— BEGIN Task material —

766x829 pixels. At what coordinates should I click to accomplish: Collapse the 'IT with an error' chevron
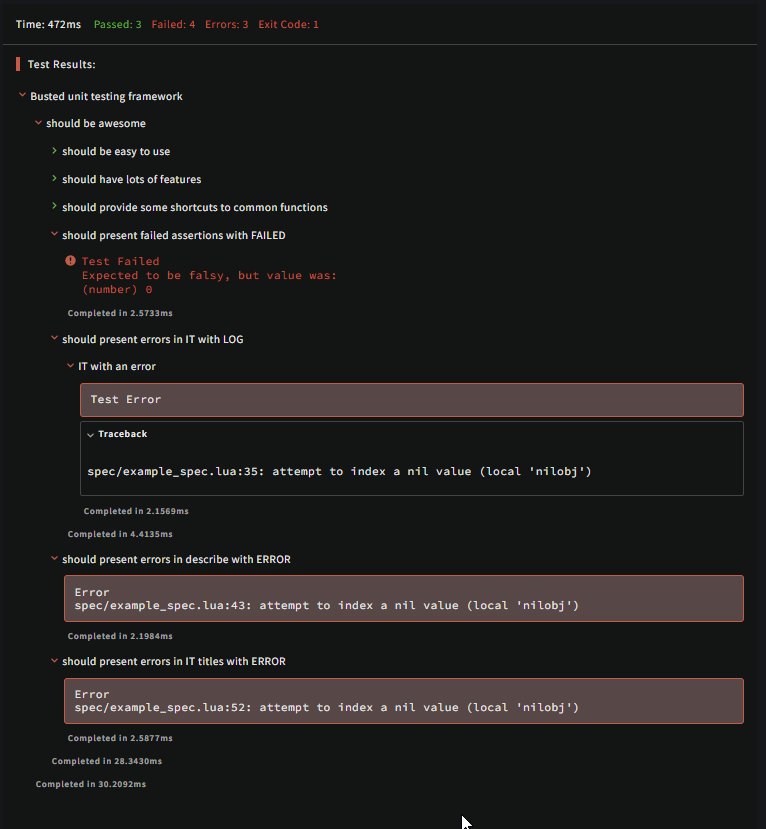click(70, 365)
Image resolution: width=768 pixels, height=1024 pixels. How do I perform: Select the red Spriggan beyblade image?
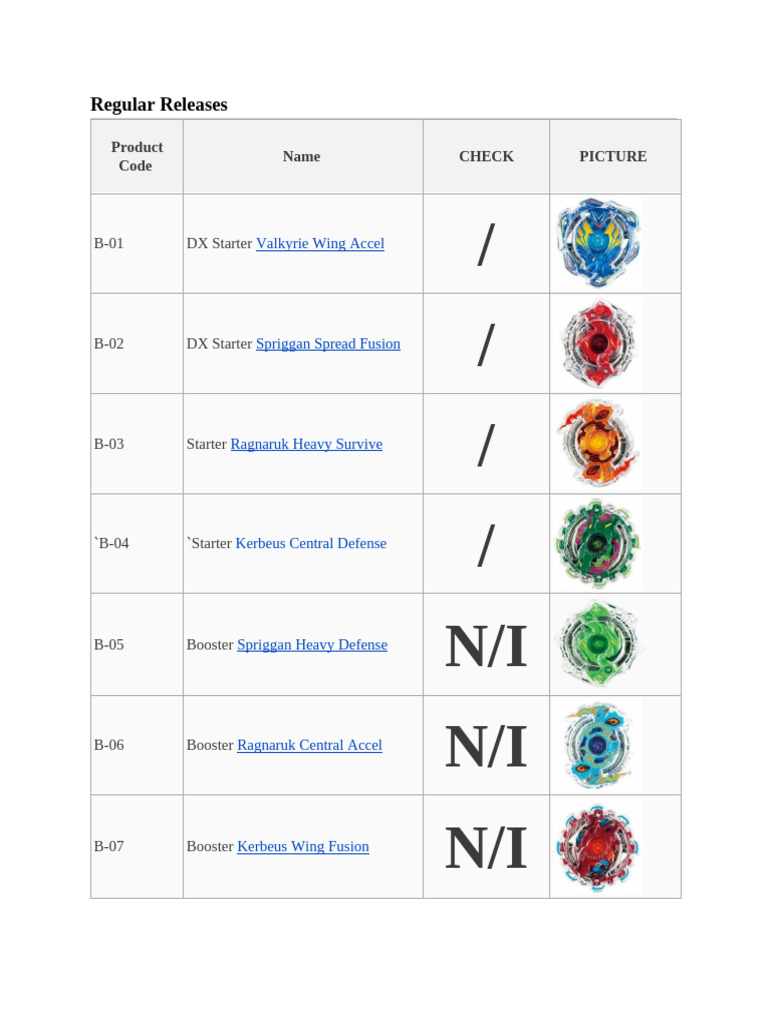pyautogui.click(x=598, y=343)
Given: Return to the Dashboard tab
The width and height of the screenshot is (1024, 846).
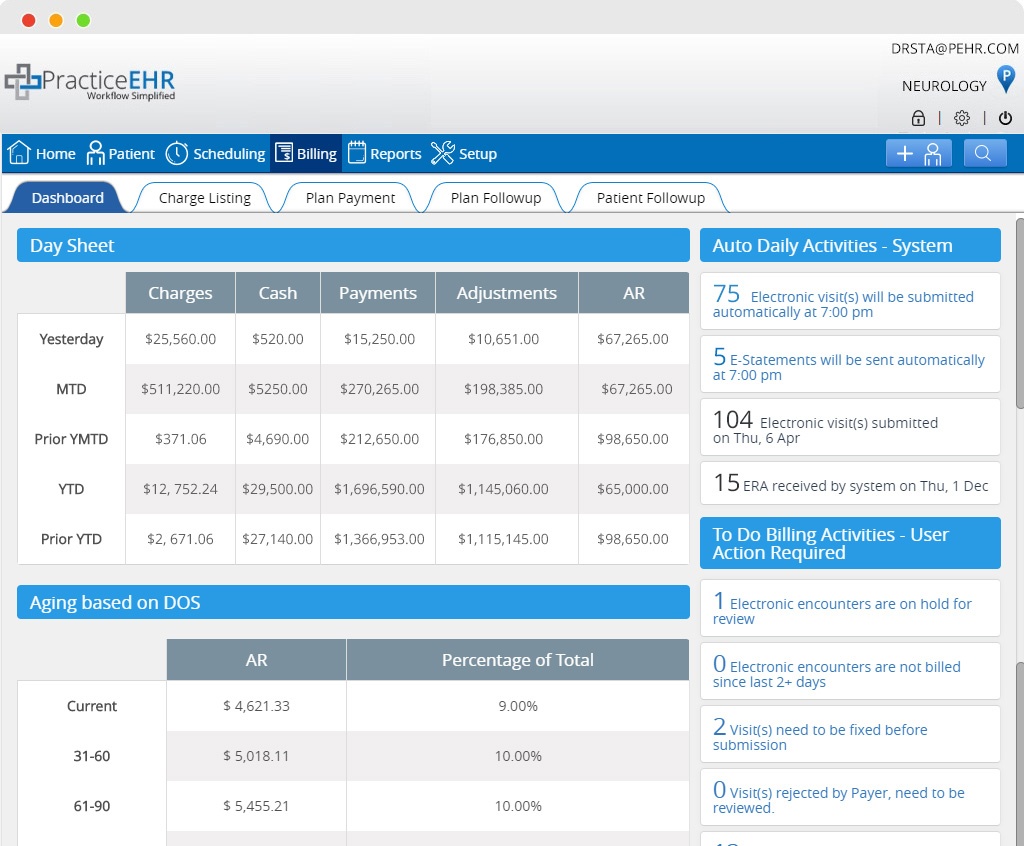Looking at the screenshot, I should click(x=65, y=197).
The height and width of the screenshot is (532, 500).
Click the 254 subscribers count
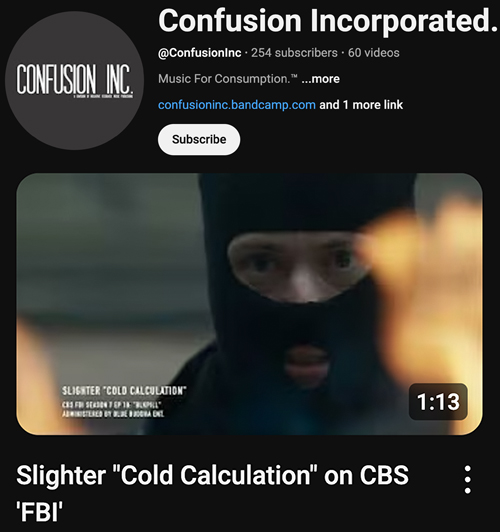[294, 53]
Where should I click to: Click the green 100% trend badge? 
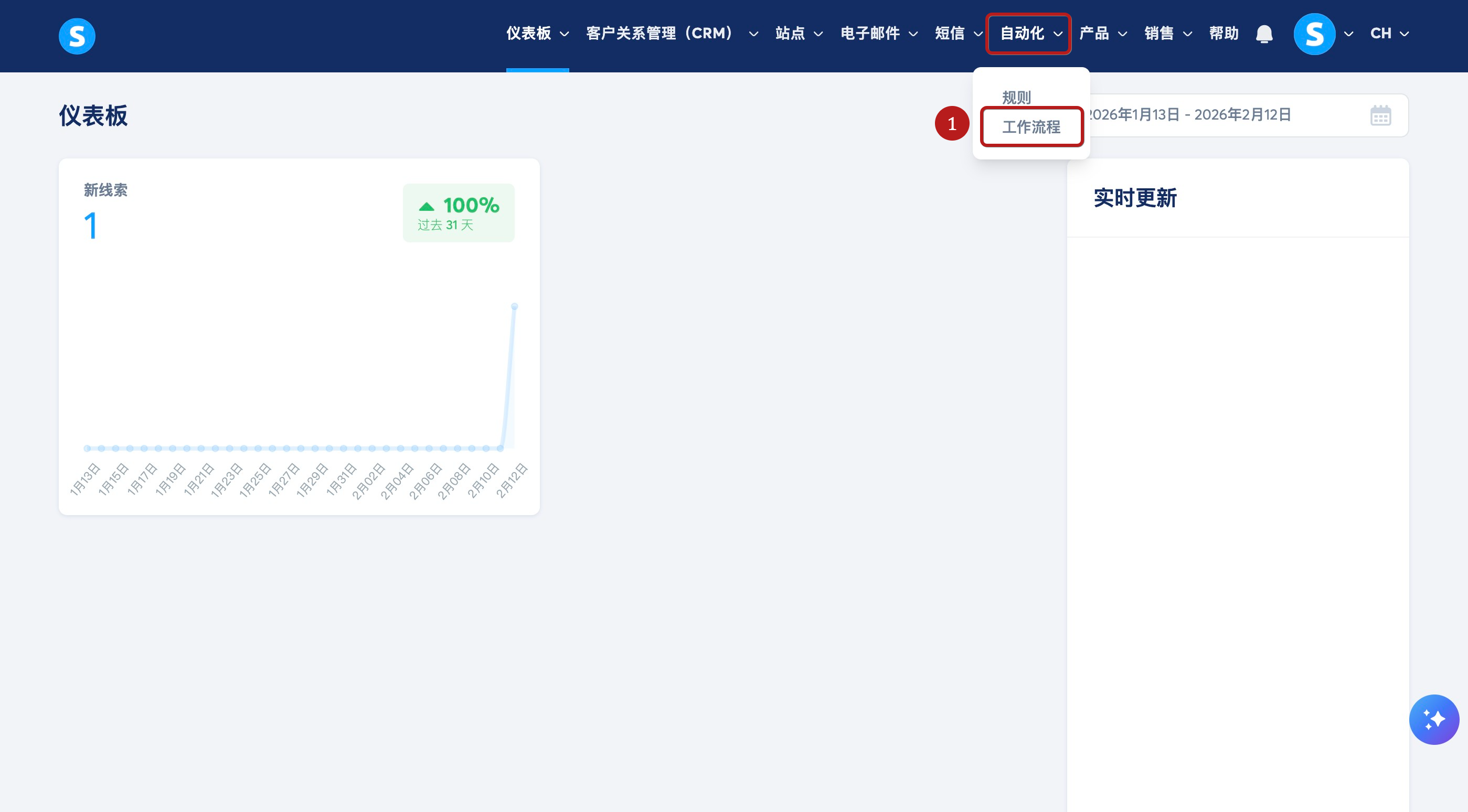pyautogui.click(x=459, y=213)
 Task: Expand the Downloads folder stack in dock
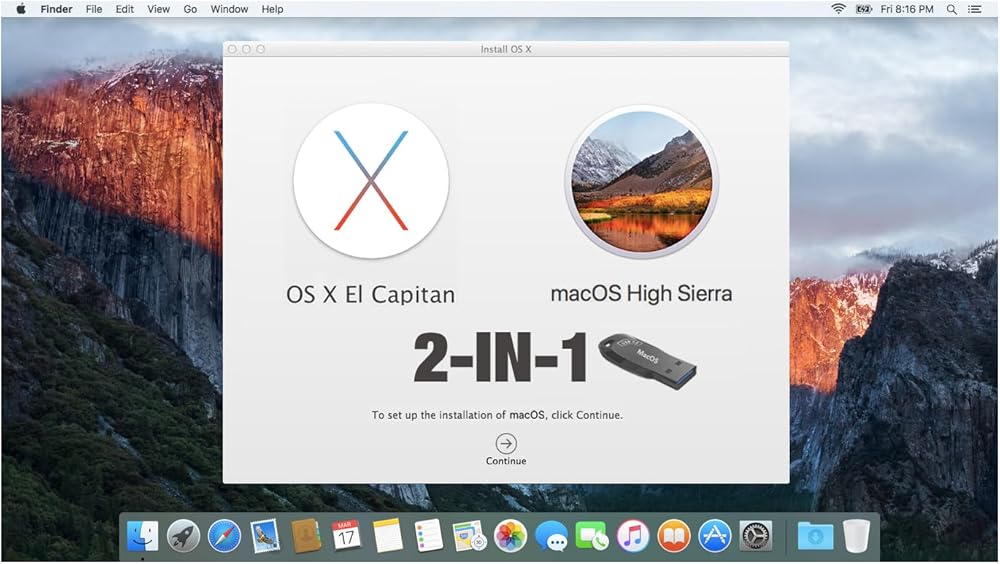click(x=815, y=536)
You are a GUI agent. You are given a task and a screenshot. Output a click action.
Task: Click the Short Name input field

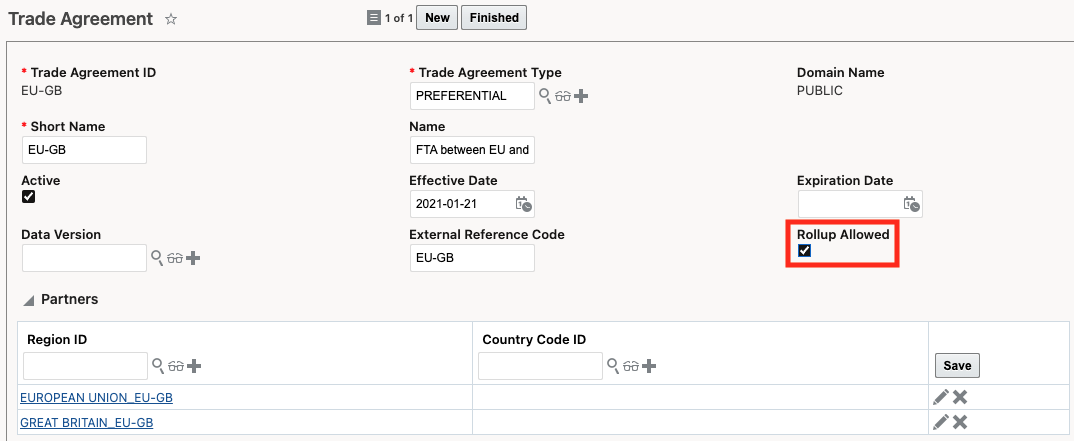click(84, 150)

— END Task material —

Set exercise: Pull out each line of the rows above that contains the string "height". Case counts.

The solution:
Image resolution: width=768 pixels, height=1024 pixels. How do I perform: Select the red Spriggan beyblade image?
The width and height of the screenshot is (1024, 846).
The height and width of the screenshot is (532, 500).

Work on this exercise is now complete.